§ What the task requires
Each record should be reproduced exactly.

§ Record excerpts
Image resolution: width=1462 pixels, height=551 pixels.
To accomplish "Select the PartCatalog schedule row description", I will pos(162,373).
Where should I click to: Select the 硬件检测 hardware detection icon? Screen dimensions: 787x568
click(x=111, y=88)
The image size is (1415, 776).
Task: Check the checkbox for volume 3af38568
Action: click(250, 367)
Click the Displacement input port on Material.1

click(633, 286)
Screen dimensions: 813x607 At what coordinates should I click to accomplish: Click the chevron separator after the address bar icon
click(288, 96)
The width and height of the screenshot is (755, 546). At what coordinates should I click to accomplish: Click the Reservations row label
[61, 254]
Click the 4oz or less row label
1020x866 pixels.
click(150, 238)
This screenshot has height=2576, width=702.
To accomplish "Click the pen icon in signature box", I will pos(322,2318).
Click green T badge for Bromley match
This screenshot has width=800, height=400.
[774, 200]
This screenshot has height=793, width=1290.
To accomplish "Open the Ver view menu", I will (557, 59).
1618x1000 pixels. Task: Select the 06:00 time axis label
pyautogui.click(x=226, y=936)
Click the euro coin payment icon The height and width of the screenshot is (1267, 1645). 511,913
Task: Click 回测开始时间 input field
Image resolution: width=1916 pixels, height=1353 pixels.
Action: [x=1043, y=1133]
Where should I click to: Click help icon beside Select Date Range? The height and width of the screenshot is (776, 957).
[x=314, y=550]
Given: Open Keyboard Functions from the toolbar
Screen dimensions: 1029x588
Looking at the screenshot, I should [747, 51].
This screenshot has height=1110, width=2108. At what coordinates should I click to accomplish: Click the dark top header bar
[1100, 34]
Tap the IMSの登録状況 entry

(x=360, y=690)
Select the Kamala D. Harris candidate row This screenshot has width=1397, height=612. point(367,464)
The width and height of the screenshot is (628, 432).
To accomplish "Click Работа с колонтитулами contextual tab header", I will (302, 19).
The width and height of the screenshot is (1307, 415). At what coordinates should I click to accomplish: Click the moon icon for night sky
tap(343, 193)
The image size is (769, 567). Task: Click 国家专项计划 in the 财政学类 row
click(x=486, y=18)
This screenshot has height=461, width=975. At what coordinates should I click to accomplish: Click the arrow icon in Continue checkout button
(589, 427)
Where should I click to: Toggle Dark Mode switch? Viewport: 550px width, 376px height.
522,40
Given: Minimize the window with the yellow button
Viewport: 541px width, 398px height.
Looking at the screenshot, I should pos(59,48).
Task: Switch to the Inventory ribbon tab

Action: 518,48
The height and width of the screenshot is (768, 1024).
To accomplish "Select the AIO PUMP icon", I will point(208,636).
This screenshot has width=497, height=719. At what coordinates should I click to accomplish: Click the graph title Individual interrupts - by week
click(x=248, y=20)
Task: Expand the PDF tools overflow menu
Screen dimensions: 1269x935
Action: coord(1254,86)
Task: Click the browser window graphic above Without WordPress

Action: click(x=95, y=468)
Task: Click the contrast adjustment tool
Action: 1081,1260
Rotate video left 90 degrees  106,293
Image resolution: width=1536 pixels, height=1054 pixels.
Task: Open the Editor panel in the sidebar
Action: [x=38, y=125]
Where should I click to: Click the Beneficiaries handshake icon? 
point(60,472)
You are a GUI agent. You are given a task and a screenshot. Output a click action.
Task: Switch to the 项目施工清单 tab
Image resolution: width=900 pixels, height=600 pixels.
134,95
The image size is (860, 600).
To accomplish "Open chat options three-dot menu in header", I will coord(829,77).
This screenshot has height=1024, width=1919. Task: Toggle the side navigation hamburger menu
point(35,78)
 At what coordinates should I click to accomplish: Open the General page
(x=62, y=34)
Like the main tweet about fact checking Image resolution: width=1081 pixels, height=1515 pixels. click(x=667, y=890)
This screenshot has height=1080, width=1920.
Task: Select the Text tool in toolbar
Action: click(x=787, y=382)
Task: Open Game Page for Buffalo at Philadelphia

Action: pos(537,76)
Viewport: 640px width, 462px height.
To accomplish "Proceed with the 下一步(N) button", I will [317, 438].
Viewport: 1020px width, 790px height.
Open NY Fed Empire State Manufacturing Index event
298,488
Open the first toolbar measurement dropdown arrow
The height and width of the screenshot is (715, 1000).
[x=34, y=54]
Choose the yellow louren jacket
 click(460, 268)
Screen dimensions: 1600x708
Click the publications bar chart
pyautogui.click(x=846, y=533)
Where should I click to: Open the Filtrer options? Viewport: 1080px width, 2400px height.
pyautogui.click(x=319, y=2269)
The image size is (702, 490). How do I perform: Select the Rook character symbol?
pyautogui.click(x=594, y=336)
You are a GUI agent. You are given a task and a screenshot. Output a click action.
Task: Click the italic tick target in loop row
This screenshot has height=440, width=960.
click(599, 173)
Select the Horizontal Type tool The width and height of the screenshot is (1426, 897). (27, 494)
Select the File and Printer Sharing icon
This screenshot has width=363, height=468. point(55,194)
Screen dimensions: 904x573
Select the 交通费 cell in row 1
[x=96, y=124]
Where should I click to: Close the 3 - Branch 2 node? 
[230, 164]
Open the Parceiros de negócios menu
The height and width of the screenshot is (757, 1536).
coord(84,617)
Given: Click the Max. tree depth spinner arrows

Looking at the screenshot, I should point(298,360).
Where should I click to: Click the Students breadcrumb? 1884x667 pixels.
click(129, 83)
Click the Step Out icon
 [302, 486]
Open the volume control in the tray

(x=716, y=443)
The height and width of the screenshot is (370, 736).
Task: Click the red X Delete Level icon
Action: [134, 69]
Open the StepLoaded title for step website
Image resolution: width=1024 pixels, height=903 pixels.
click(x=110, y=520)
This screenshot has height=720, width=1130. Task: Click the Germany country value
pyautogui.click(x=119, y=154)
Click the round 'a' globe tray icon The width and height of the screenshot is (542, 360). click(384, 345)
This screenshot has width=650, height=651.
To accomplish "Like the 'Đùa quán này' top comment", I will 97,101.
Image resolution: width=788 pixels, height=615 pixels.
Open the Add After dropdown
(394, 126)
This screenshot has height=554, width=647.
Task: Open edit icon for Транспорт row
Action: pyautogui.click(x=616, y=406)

§ Answer box
Image resolution: width=1462 pixels, height=551 pixels.
To accomplish "Select the PartCatalog schedule row description", I will pos(162,373).
Where should I click to: Select the 硬件检测 hardware detection icon? Screen dimensions: 787x568
click(x=111, y=88)
The image size is (1415, 776).
Task: Check the checkbox for volume 3af38568
Action: click(250, 367)
Click the Displacement input port on Material.1

click(633, 286)
Screen dimensions: 813x607 At what coordinates should I click to accomplish: Click the chevron separator after the address bar icon
click(288, 96)
The width and height of the screenshot is (755, 546). At what coordinates should I click to accomplish: Click the Reservations row label
[61, 254]
Click the 4oz or less row label
1020x866 pixels.
click(150, 238)
This screenshot has height=2576, width=702.
To accomplish "Click the pen icon in signature box", I will pos(322,2318).
Click green T badge for Bromley match
This screenshot has width=800, height=400.
[774, 200]
This screenshot has height=793, width=1290.
To accomplish "Open the Ver view menu", I will (557, 59).
1618x1000 pixels. Task: Select the 06:00 time axis label
pyautogui.click(x=226, y=936)
Click the euro coin payment icon The height and width of the screenshot is (1267, 1645). 511,913
Task: Click 回测开始时间 input field
Image resolution: width=1916 pixels, height=1353 pixels.
Action: [x=1043, y=1133]
Where should I click to: Click help icon beside Select Date Range? The height and width of the screenshot is (776, 957).
[x=314, y=550]
Given: Open Keyboard Functions from the toolbar
Screen dimensions: 1029x588
Looking at the screenshot, I should [747, 51].
This screenshot has height=1110, width=2108. At what coordinates should I click to accomplish: Click the dark top header bar
[1100, 34]
Tap the IMSの登録状況 entry

(x=360, y=690)
Select the Kamala D. Harris candidate row This screenshot has width=1397, height=612. point(367,464)
The width and height of the screenshot is (628, 432).
To accomplish "Click Работа с колонтитулами contextual tab header", I will (302, 19).
The width and height of the screenshot is (1307, 415). At what coordinates should I click to accomplish: Click the moon icon for night sky
tap(343, 193)
The image size is (769, 567). Task: Click 国家专项计划 in the 财政学类 row
click(x=486, y=18)
This screenshot has height=461, width=975. At what coordinates should I click to accomplish: Click the arrow icon in Continue checkout button
(589, 427)
Where should I click to: Toggle Dark Mode switch? Viewport: 550px width, 376px height.
522,40
Given: Minimize the window with the yellow button
Viewport: 541px width, 398px height.
Looking at the screenshot, I should pos(59,48).
Task: Switch to the Inventory ribbon tab

Action: 518,48
The height and width of the screenshot is (768, 1024).
To accomplish "Select the AIO PUMP icon", I will point(208,636).
This screenshot has width=497, height=719. At what coordinates should I click to accomplish: Click the graph title Individual interrupts - by week
click(x=248, y=20)
Task: Expand the PDF tools overflow menu
Screen dimensions: 1269x935
Action: coord(1254,86)
Task: Click the browser window graphic above Without WordPress

Action: click(x=95, y=468)
Task: Click the contrast adjustment tool
Action: 1081,1260
Rotate video left 90 degrees  106,293
Image resolution: width=1536 pixels, height=1054 pixels.
Task: Open the Editor panel in the sidebar
Action: [x=38, y=125]
Where should I click to: Click the Beneficiaries handshake icon? 
point(60,472)
You are a GUI agent. You are given a task and a screenshot. Output a click action.
Task: Switch to the 项目施工清单 tab
Image resolution: width=900 pixels, height=600 pixels.
134,95
The image size is (860, 600).
To accomplish "Open chat options three-dot menu in header", I will coord(829,77).
This screenshot has height=1024, width=1919. Task: Toggle the side navigation hamburger menu
point(35,78)
 At what coordinates should I click to accomplish: Open the General page
(x=62, y=34)
Like the main tweet about fact checking Image resolution: width=1081 pixels, height=1515 pixels. click(x=667, y=890)
This screenshot has height=1080, width=1920.
Task: Select the Text tool in toolbar
Action: click(x=787, y=382)
Task: Open Game Page for Buffalo at Philadelphia

Action: pos(537,76)
Viewport: 640px width, 462px height.
To accomplish "Proceed with the 下一步(N) button", I will [317, 438].
Viewport: 1020px width, 790px height.
Open NY Fed Empire State Manufacturing Index event
298,488
Open the first toolbar measurement dropdown arrow
The height and width of the screenshot is (715, 1000).
[x=34, y=54]
Choose the yellow louren jacket
 click(460, 268)
Screen dimensions: 1600x708
Click the publications bar chart
pyautogui.click(x=846, y=533)
Where should I click to: Open the Filtrer options? Viewport: 1080px width, 2400px height.
pyautogui.click(x=319, y=2269)
The image size is (702, 490). How do I perform: Select the Rook character symbol?
pyautogui.click(x=594, y=336)
You are a GUI agent. You are given a task and a screenshot. Output a click action.
Task: Click the italic tick target in loop row
This screenshot has height=440, width=960.
click(599, 173)
Select the Horizontal Type tool The width and height of the screenshot is (1426, 897). (27, 494)
Select the File and Printer Sharing icon
This screenshot has width=363, height=468. point(55,194)
Screen dimensions: 904x573
Select the 交通费 cell in row 1
[x=96, y=124]
Where should I click to: Close the 3 - Branch 2 node? 
[230, 164]
Open the Parceiros de negócios menu
The height and width of the screenshot is (757, 1536).
coord(84,617)
Given: Click the Max. tree depth spinner arrows

Looking at the screenshot, I should point(298,360).
Where should I click to: Click the Students breadcrumb? 1884x667 pixels.
click(129, 83)
Click the Step Out icon
 [302, 486]
Open the volume control in the tray

(x=716, y=443)
The height and width of the screenshot is (370, 736).
Task: Click the red X Delete Level icon
Action: [134, 69]
Open the StepLoaded title for step website
Image resolution: width=1024 pixels, height=903 pixels.
click(x=110, y=520)
This screenshot has height=720, width=1130. Task: Click the Germany country value
pyautogui.click(x=119, y=154)
Click the round 'a' globe tray icon The width and height of the screenshot is (542, 360). click(384, 345)
This screenshot has width=650, height=651.
To accomplish "Like the 'Đùa quán này' top comment", I will 97,101.
Image resolution: width=788 pixels, height=615 pixels.
Open the Add After dropdown
(394, 126)
This screenshot has height=554, width=647.
Task: Open edit icon for Транспорт row
Action: pyautogui.click(x=616, y=406)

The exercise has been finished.